- [Consigne]
Indiquez si chacune des affirmations suivantes concorde avec l'extrait ci-dessous sur l'évolution du quartier, en répondant par oui ou par non et en citant les mots décisifs de l'extrait. 1. La photo de 1966 est prise dans le même sens que celle de 1961. 2. Sur la photo de 1971, des immeubles sont en construction aux abords de la rue de la Victoire. 3. La photo de 1978 est de meilleure qualité que les précédentes.

===== Extrait de page

L’évolution du quartier en photos :

Voyons maintenant l’évolution de la trame urbaine grâce aux photographies aériennes de l’IGN :

  •  Sur cette première photo datée de 1961 (orientée est-ouest), nous voyons que l’ancien Champ de Mars  commence à être urbanisé avec la construction d’une barre HLM sur le front de Loire. Pour le reste, le bas de la photo montre un tissu urbain resserré, avec les différents ilots d’habitations qui regroupent de vieilles maisons dans lesquelles vivent une population aux revenus modestes.port bretagne 1961
  • Cette deuxième photo, datée de 1966 est prise dans le sens inverse de la précédente (sens ouest-est). Nous voyons en bas, le bout du Champ de Mars qui est fini d’être urbanisé avec un nouveau bâtiment HLM. Pour le reste, peu de choses ont changé depuis 1961, la trame urbaine paraissant toujours aussi dense.
port bretagne 1966
  •  La troisième photo date de 1971. En haut, nous voyons que les abords de la rue de la Victoire sont en cours de réhabilitation. Les vieilles maisons ont été rasées et des immeubles sont en cours de construction pour les remplacer.
port bretagne 1971
  •  Cette quatrième photo est datée de 1978. Elle est orientée est-ouest. Malgré une qualité moindre que les précédentes, on se rend compte de l’évolution importante du quartier. Des vieux ilots ont été de nouveau détruits pour faire place à des bâtiments neufs. L’espace urbain a été aéré autour de la rue de la Victoire. La tour Ballan et sa forme en étoile, si caractéristique, a été construite. Le dernier ilot ancien encore présent correspond à celui qui nous intéresse, celui Alleron/Port-Bretagne décrit plus haut.

==========
===== Données fournies

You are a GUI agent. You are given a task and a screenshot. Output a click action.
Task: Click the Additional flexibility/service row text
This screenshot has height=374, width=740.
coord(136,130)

==========

- [Réponse complète]
1. Non : « est prise dans le sens inverse de la précédente (sens ouest-est) ».
2. Oui : « Les vieilles maisons ont été rasées et des immeubles sont en cours de construction pour les remplacer. »
3. Non : « Malgré une qualité moindre que les précédentes ».